The What's Physics Good For page brings a weekly essay on some related topic, not central to the course material. These essays differ from the "application" essays in physics textbooks in important ways. First, they contain numerous links to external web sites containing a wealth of related material. Second, they always end with extra credit assignments which induce the students to follow the web links and thus relate the course material to the real world. We refer to these assignments as "extra credit" for a specific reason. We noticed that students would not visit the JITT site unless there was a direct academic incentive. We did not wish to reduce the amount of traditional homework nor did we wish to "require" extra work without a concomitant increase in the number of credit hours earned. Offering "extra credit" answers both of these concerns, while simultaneously improving student morale.
Lastly, the information and the communication pages contain the electronic edition of traditional handout material such as the syllabus and the course calendar as well as the electronic version of the course bulletin board.
Preliminary assessment of the USAFA use of JITT falls into three general areas: GPA comparisons, student responses to a standard attitudinal survey, and anonymous end-of-course survey responses.
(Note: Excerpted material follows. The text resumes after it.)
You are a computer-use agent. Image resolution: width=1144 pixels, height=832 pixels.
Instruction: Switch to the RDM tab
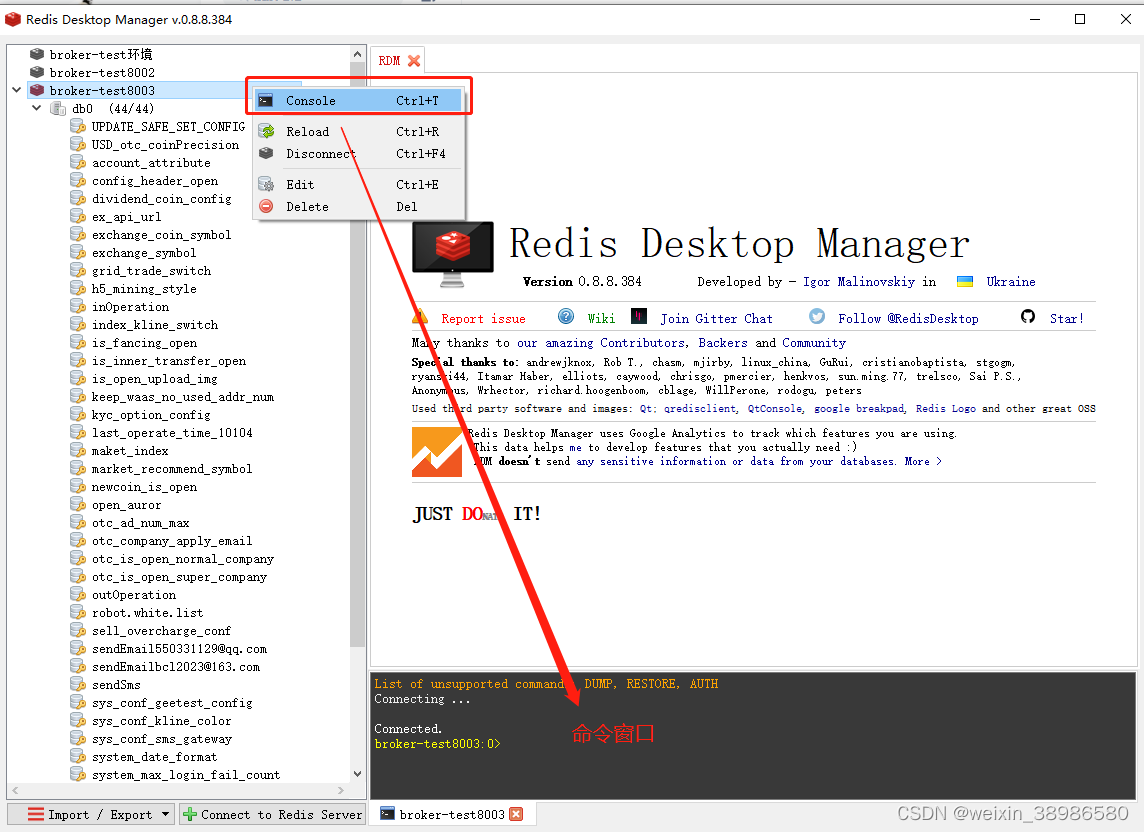coord(390,60)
The preliminary comparison of incoming and outgoing GPAs in course sections in which the JITT strategy was not used at all, used sometimes, and used consistently in our second semester course is:
|GROUP||incoming GPA||outgoing GPA|
We administered the Maryland Physics Expectations (MPEX) survey , designed to measure student attitudes toward physics courses, as a pre- and post-course survey of the "consistent JITT" students in our second semester course. Our preliminary analysis shows that, in each of the attitude dimensions measured by the survey, there was either a small improvement or essentially no change in student attitudes in the "consistent JITT" course sections. This is in contrast to data from other institutions which show declines in student attitudes among students taking the first semester physics course. Further, broader work with the MPEX survey is on-going and is needed in order to set the context and determine the significance of our results.
The student responses to an end-of-semester voluntary anonymous survey about the use of the JITT strategy were overwhelmingly positive; 94% of the students indicated they thought preflights were a good idea. Students commented repeatedly that preflights helped them to learn rather than memorize, be prepared for class, and keep up throughout the semester.